Pytorch implementation of the paper "High-Fidelity Generative Image Compression" by Mentzer et. al.
This is a preliminary version. There may be sharp edges.
Original, 8.05 bpp / 2747 kB
HIFIC, 0.188 bpp / 64.1 kB
JPG, 0.264 bpp / 90.1 kB
The image shown is an out-of-sample instance from the CLIC-2020 dataset. The HIFIC image is obtained by reconstruction via the learned model. The JPG image is obtained by the command mogrify -format jpg -quality 42 camp_original.png
. All images are losslessly compressed to PNG format for viewing.

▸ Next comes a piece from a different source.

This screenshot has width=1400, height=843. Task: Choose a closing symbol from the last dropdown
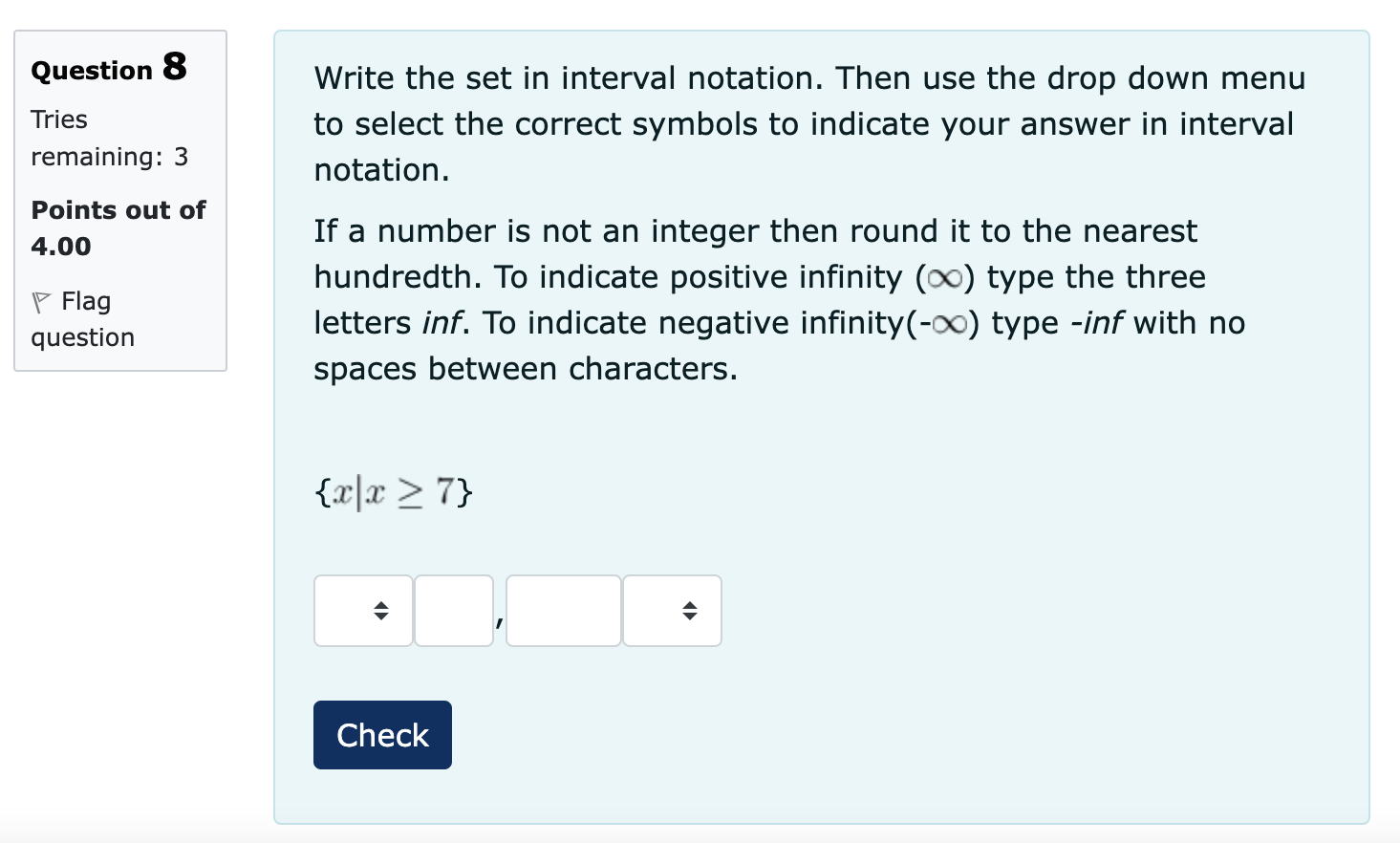pyautogui.click(x=672, y=611)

Images and other examples are stored under assets/comparison
. Note that the learned model was not adapted in any way for evaluation of this image.
This repository defines a model for learnable image compression capable of compressing images of arbitrary size and resolution. There are three main components to this model, as described in the original paper:
- An autoencoding architecture defining a nonlinear transform to latent space. This is used in place of the linear transforms used by traditional image codecs.
- A hierarchical (two-level in this case) entropy model over the quantized latent representation enabling lossless compression through standard entropy coding.
- A generator-discriminator component that encourages the decoder/generator component to yield realistic reconstructions.
The model is then trained end-to-end by optimization of a modified rate-distortion Lagrangian. Loosely, the model can be thought of as 'amortizing' the storage requirements for an generic image through training a learnable compression/decompression scheme.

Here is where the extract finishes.